*Exercise instructions*: Among the entries below, how many lines contain the string "computer"? Only the number, please.

*Data provided*:

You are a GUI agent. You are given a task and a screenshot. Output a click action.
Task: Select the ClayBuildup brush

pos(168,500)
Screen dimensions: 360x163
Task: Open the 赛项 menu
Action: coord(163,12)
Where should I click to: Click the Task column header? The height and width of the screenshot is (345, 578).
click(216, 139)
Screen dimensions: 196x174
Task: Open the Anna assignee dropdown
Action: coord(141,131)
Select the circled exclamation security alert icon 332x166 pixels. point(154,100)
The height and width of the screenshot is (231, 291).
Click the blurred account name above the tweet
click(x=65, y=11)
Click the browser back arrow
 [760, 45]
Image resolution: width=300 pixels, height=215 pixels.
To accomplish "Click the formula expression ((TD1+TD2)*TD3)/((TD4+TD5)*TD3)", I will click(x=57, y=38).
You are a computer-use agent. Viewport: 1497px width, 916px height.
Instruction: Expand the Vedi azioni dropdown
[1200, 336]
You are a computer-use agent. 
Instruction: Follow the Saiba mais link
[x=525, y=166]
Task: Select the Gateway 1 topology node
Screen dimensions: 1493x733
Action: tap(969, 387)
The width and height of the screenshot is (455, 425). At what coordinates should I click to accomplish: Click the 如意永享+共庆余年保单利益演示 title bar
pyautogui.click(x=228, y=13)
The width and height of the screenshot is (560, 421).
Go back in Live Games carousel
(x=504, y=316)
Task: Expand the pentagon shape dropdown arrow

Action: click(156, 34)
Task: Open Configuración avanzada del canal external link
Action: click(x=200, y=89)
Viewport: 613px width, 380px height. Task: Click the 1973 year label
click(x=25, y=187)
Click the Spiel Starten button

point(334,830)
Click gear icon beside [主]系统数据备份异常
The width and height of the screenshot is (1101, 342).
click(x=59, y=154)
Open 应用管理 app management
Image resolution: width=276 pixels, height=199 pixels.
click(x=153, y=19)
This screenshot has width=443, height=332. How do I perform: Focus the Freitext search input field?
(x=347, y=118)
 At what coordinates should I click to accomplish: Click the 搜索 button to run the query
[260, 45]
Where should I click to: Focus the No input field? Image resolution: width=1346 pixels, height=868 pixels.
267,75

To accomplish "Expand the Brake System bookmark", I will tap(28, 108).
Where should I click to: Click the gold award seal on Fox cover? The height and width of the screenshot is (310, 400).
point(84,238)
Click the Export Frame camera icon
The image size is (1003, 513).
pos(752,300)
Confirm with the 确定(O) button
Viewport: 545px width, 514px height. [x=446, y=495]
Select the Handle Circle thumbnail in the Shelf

*Exercise answer*: 2